Most readers would already be aware that TT Vision Holdings Berhad's (KLSE:TTVHB) stock increased significantly by 30% over the past three months. Given that the market rewards strong financials in the long-term, we wonder if that is the case in this instance. In this article, we decided to focus on TT Vision Holdings Berhad's ROE.
ROE or return on equity is a useful tool to assess how effectively a company can generate returns on the investment it received from its shareholders. Put another way, it reveals the company's success at turning shareholder investments into profits.
Check out our latest analysis for TT Vision Holdings Berhad
How Is ROE Calculated?
Return on equity can be calculated by using the formula:
Return on Equity = Net Profit (from continuing operations) ÷ Shareholders' Equity
So, based on the above formula, the ROE for TT Vision Holdings Berhad is:
11% = RM11m ÷ RM102m (Based on the trailing twelve months to December 2023).

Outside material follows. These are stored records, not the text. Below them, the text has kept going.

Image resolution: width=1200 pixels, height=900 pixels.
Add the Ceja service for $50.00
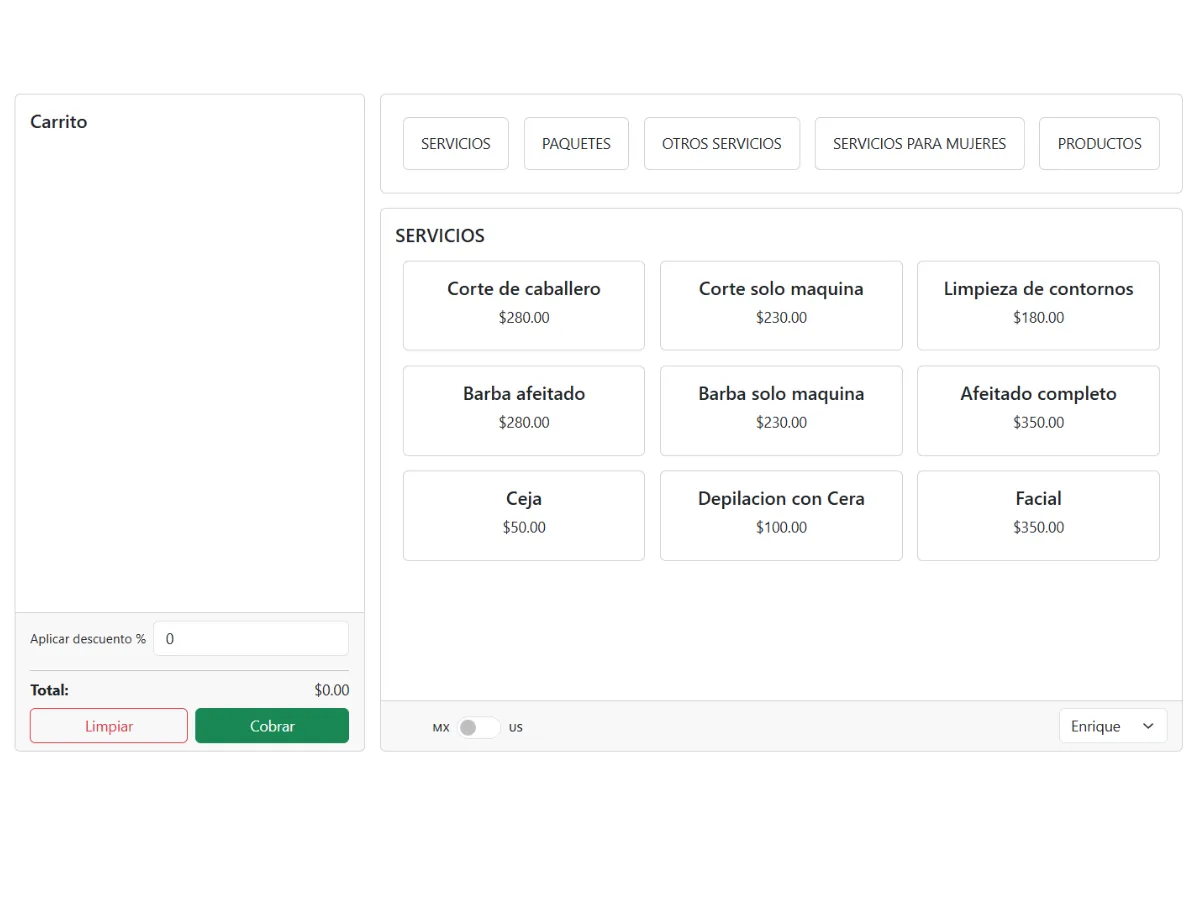click(524, 515)
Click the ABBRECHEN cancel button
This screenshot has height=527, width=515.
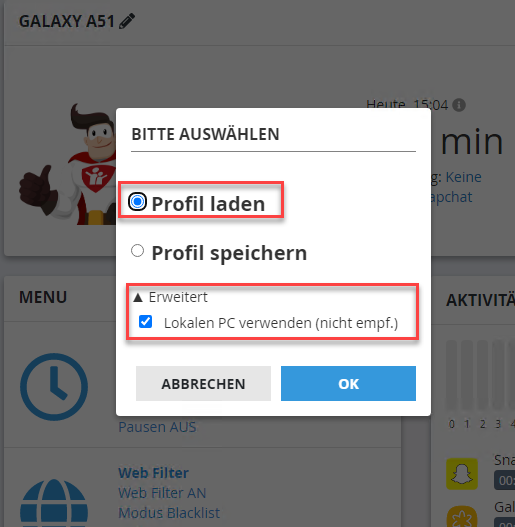click(203, 383)
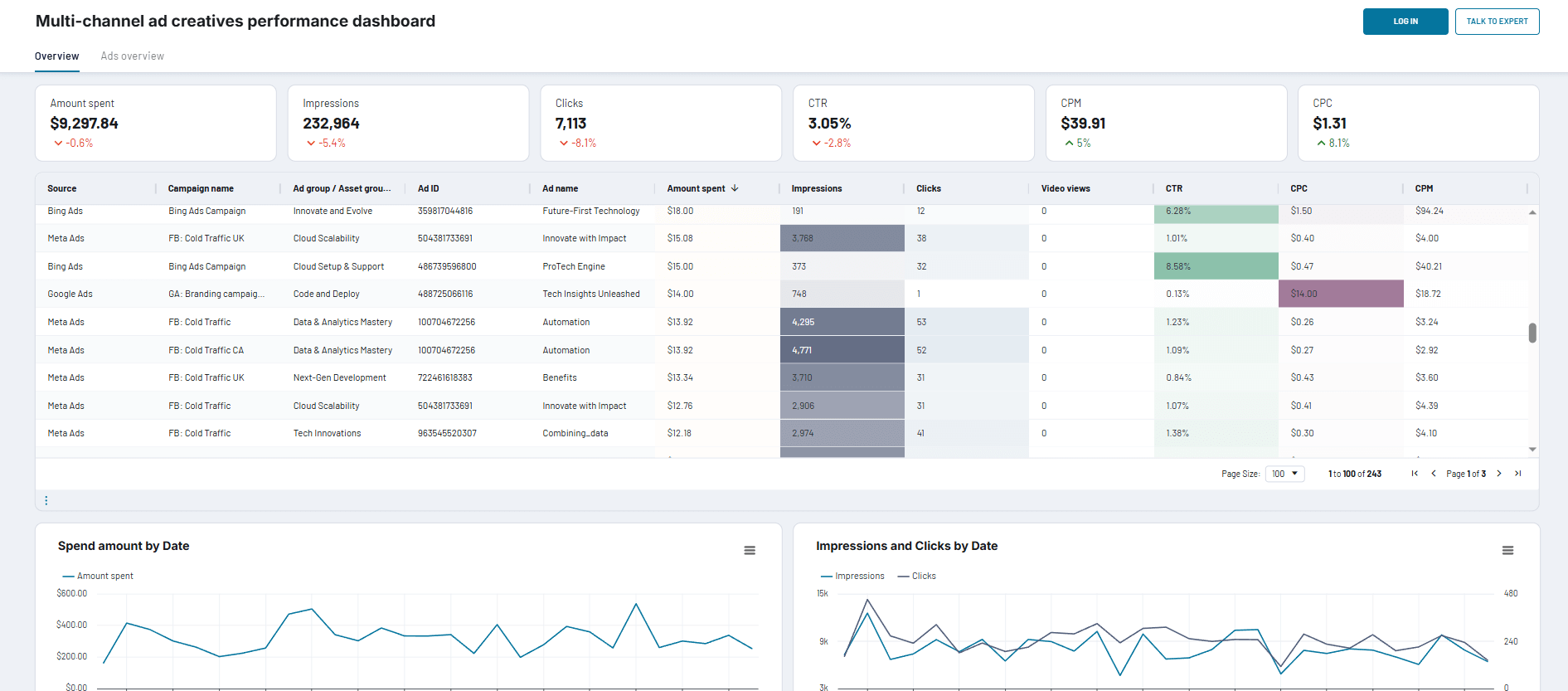Viewport: 1568px width, 691px height.
Task: Open the Spend amount chart hamburger menu
Action: tap(750, 551)
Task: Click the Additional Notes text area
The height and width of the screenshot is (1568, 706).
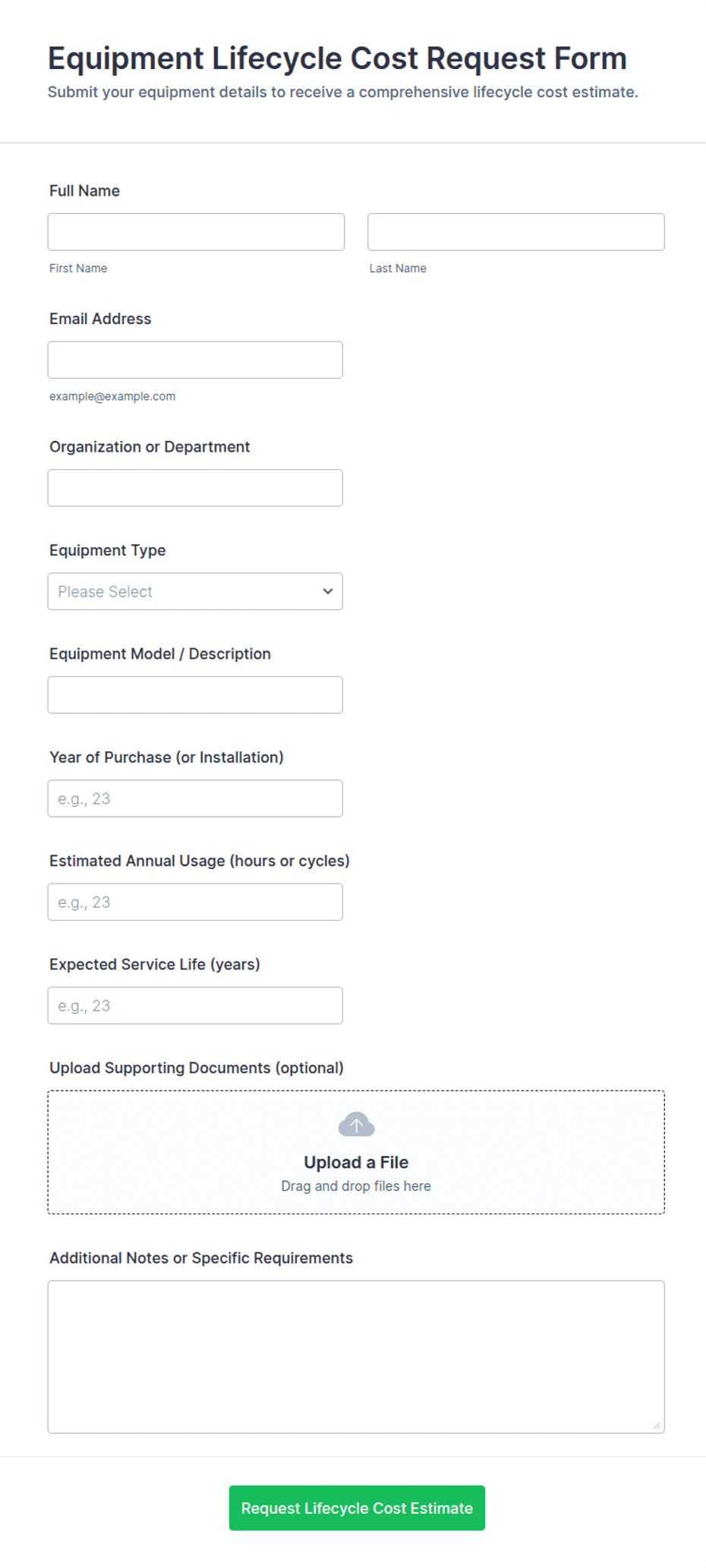Action: click(x=356, y=1357)
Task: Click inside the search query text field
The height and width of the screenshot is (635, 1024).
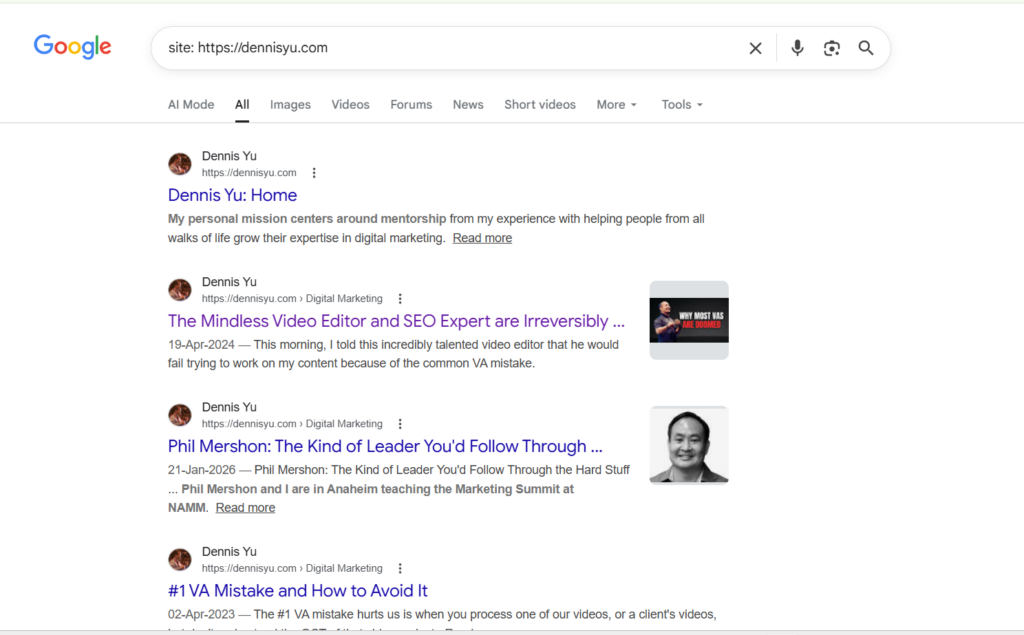Action: click(450, 48)
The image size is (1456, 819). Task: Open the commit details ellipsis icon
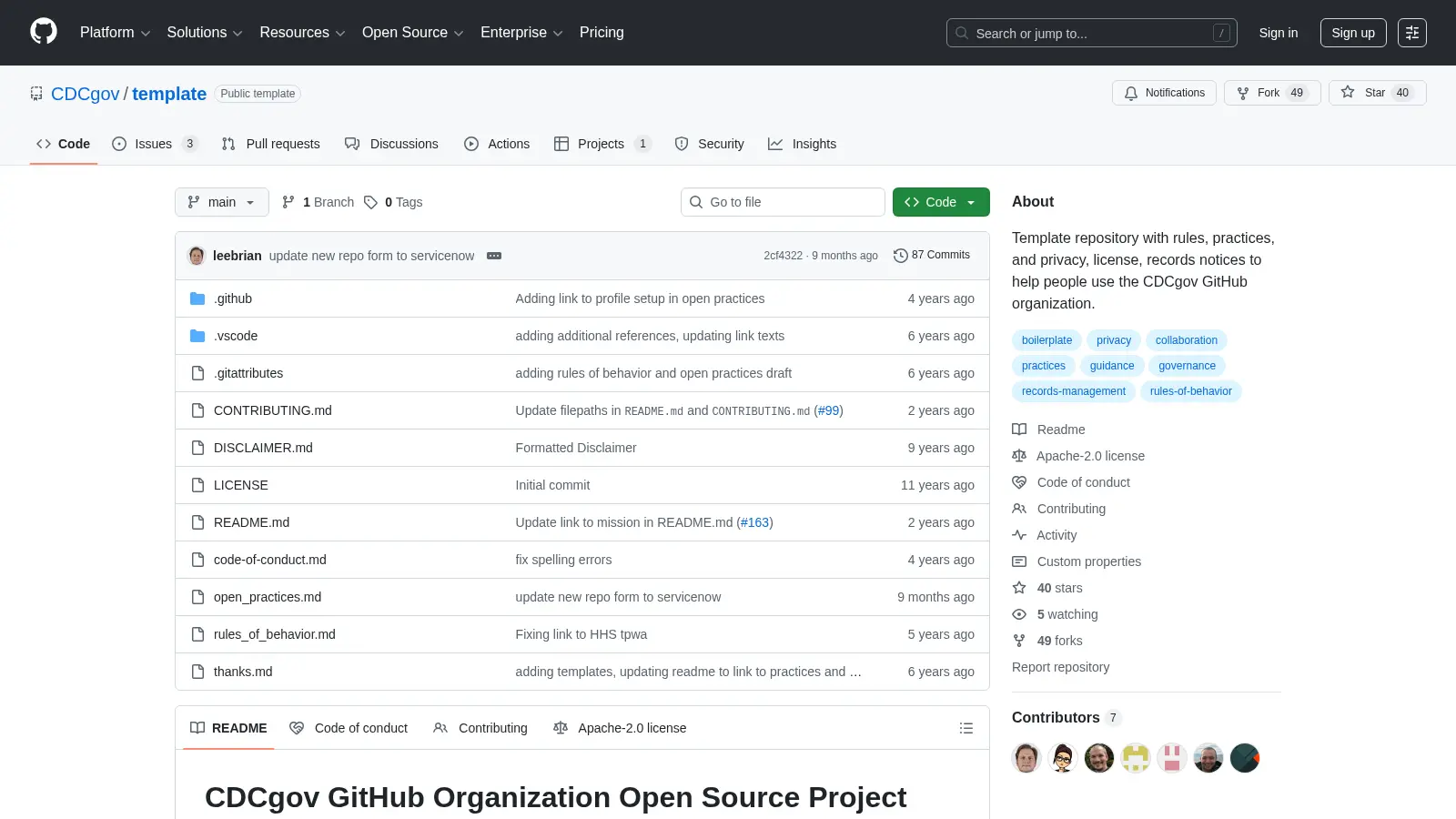pyautogui.click(x=494, y=256)
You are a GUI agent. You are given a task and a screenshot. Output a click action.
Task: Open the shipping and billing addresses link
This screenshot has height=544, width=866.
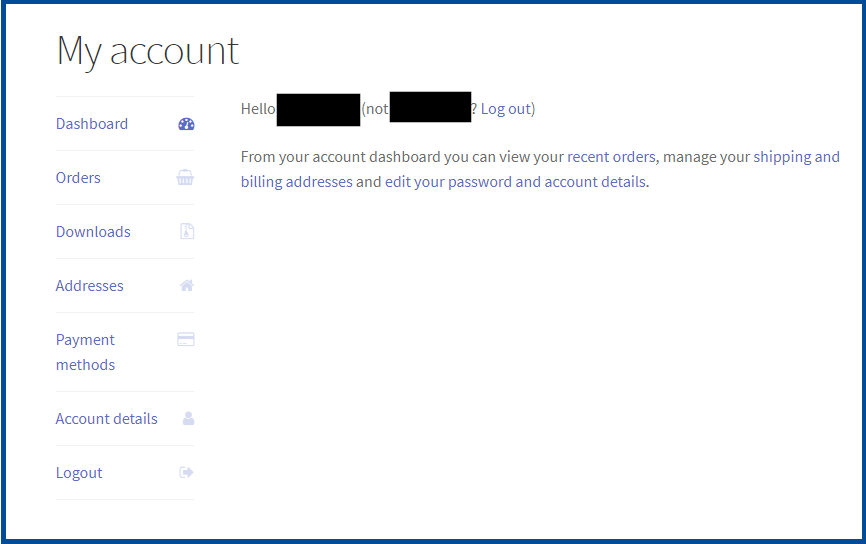540,169
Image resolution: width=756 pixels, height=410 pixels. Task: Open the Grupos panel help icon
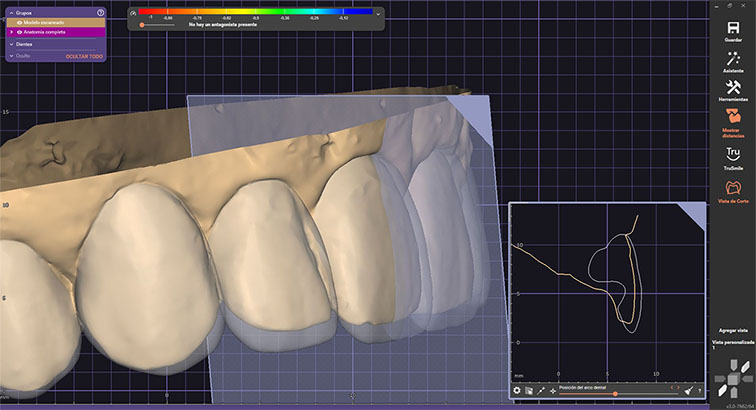pyautogui.click(x=100, y=12)
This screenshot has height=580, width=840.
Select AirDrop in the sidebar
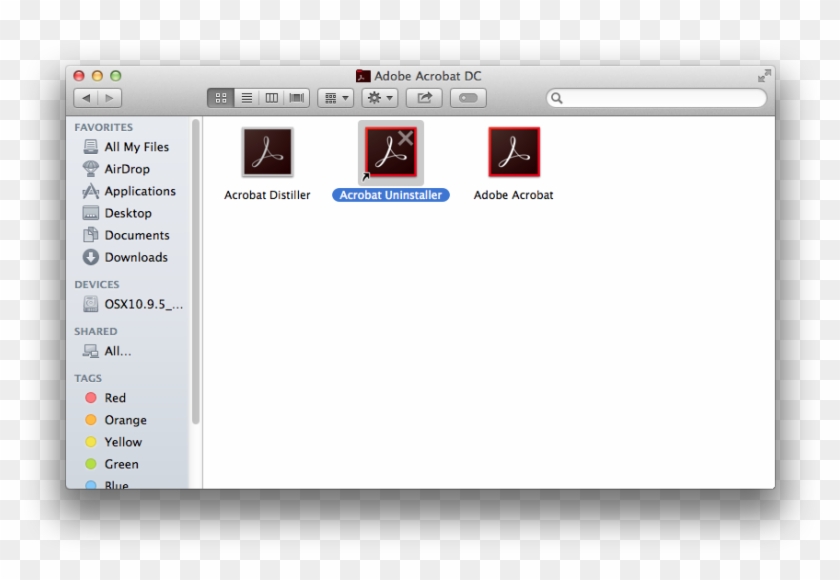[x=126, y=169]
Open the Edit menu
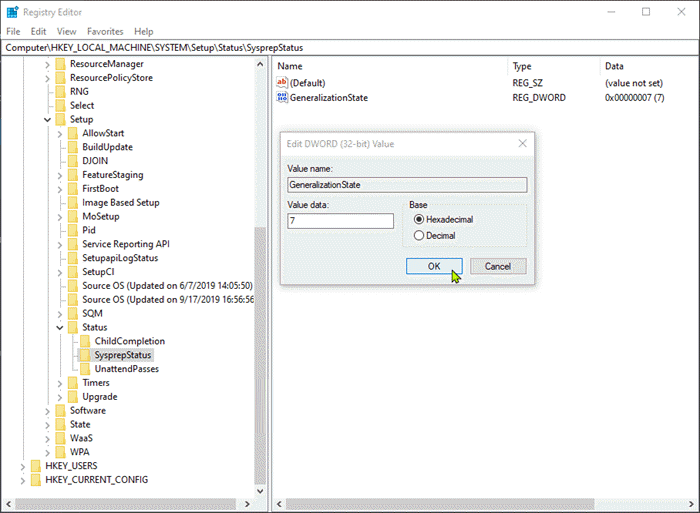Viewport: 700px width, 513px height. (x=38, y=32)
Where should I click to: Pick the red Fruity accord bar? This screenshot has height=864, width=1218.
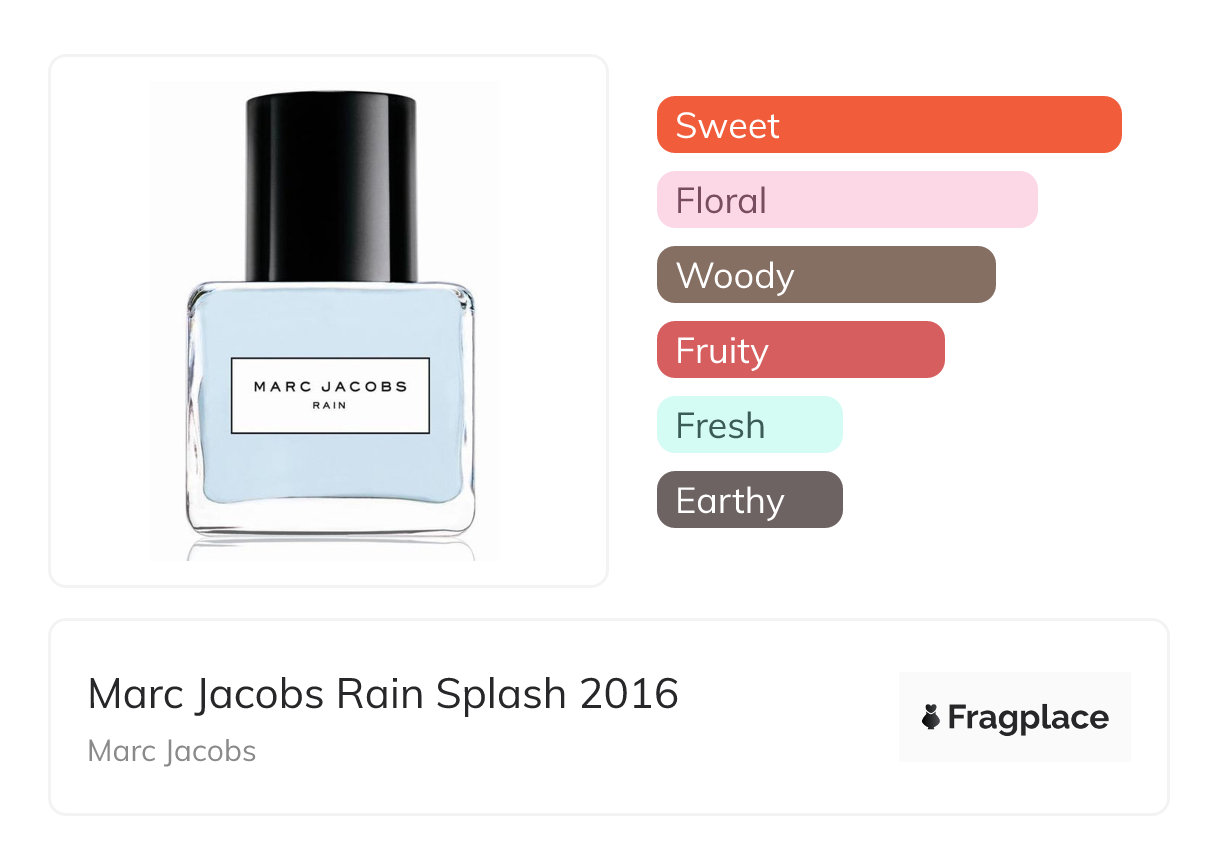(x=801, y=350)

The 'return' refers to a company's earnings over the last year. One way to conceptualize this is that for each MYR1 of shareholders' capital it has, the company made MYR0.11 in profit.
What Is The Relationship Between ROE And Earnings Growth?
We have already established that ROE serves as an efficient profit-generating gauge for a company's future earnings. Based on how much of its profits the company chooses to reinvest or "retain", we are then able to evaluate a company's future ability to generate profits. Assuming all else is equal, companies that have both a higher return on equity and higher profit retention are usually the ones that have a higher growth rate when compared to companies that don't have the same features.
TT Vision Holdings Berhad's Earnings Growth And 11% ROE
At first glance, TT Vision Holdings Berhad's ROE doesn't look very promising. However, the fact that the company's ROE is higher than the average industry ROE of 7.0%, is definitely interesting. Particularly, the substantial 50% net income growth seen by TT Vision Holdings Berhad over the past five years is impressive . That being said, the company does have a slightly low ROE to begin with, just that it is higher than the industry average. Hence, there might be some other aspects that are causing earnings to grow. For example, it is possible that the broader industry is going through a high growth phase, or that the company has a low payout ratio.
We then compared TT Vision Holdings Berhad's net income growth with the industry and we're pleased to see that the company's growth figure is higher when compared with the industry which has a growth rate of 15% in the same 5-year period.